Poison information is a specialized area of medication information with the practitioner typically practicing in an accredited poison information center or an emergency room. Similar to the mission of traditional drug information centers, poison information centers exist to provide accurate and timely information to enhance the quality of care of patients. There are, however, several differences between a traditional drug information center and poison control center. Health professionals generate most consultations received in drug information centers, whereas, in a poison control center, most are generated from the public. Poison information centers must be prepared to provide information on the management of any poison situation, including household products, poisonous plants and animals, medications, and other chemicals. Because of the type of information that the specialist provides, nearly all requests for information to a poison control center are urgent, with an average response time of 5-minutes, compared to anywhere from 30 minutes to days for drug information centers depending on the urgency of the call and complexity of information required. A specialist in poison information therefore requires expertise in clinical toxicology, as well as an ability to obtain a complete history that correctly assesses the potential severity of exposure, an understanding of where to search for this type of information, and the ability to communicate the information and plan in a comprehensive, concise, and accurate manner to consumers with varied levels of education. Because of the unique expertise of this type of specialist, a national certification examination is offered through the American Association of Poison Control Centers (AAPCC, http://www.aapcc.org/). In addition to a poison control center providing information regarding individual patients, centers in the United States also contribute data to a larger program through the Toxic Exposure Surveillance System (TESS), which is coordinated by the AAPCC. These data can be used to compare safety profiles for similar products, to develop risk assessment guidelines for specific substances, to target national prevention programs, and to conduct postmarketing surveillance on products (e.g., chemicals).

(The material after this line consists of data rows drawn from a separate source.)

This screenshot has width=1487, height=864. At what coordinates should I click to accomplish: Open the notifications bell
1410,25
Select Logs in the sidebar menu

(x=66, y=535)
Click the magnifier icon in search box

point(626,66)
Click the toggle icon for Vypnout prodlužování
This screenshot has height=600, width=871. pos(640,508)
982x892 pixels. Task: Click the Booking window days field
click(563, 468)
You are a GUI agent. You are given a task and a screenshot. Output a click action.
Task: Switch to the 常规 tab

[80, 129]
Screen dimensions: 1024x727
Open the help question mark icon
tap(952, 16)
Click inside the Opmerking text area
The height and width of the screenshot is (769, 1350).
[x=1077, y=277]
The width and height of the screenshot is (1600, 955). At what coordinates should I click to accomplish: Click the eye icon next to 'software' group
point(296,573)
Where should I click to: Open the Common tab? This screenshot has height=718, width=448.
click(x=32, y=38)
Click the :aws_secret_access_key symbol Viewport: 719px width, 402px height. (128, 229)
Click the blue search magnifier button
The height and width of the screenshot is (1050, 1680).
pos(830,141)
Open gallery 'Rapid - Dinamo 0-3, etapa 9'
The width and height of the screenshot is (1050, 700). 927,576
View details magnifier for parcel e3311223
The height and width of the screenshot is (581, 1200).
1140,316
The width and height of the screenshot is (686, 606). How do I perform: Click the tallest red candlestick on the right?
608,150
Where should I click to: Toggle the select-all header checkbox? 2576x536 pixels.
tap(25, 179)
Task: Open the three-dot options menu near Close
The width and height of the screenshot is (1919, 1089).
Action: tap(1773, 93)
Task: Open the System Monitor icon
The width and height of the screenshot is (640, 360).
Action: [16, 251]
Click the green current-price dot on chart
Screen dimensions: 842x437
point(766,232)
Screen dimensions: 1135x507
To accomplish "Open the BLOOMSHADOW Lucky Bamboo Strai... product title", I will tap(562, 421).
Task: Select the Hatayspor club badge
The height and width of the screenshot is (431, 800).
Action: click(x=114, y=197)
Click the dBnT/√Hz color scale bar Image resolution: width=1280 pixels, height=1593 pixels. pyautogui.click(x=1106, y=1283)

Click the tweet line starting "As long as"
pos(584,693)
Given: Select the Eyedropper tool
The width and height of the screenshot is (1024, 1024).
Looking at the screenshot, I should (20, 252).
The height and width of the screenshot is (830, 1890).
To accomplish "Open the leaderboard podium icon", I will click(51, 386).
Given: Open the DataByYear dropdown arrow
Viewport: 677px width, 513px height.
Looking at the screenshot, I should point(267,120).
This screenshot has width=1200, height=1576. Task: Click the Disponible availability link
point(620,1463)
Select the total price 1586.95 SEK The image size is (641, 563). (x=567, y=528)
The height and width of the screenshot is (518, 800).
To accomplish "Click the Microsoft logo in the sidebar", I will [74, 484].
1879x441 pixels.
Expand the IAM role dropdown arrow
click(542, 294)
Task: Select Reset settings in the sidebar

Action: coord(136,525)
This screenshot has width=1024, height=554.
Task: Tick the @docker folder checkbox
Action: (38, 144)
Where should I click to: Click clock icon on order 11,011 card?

Despite the impact that regional poison control centers have on reducing morbidity and mortality with poison exposures, they are also facing increasing emphasis on economic justification. One study used decision analysis to compare the cost-effectiveness of treatment of poison exposures with the services of a regional poison control center to treatment without access to any poison control center. The average cost per patient treated with the services of a poison control center was almost half of that achieved without services of a poison control center. These results were consistent regardless of exposure type, average inpatient and emergency department costs, and clinical outcome probabilities.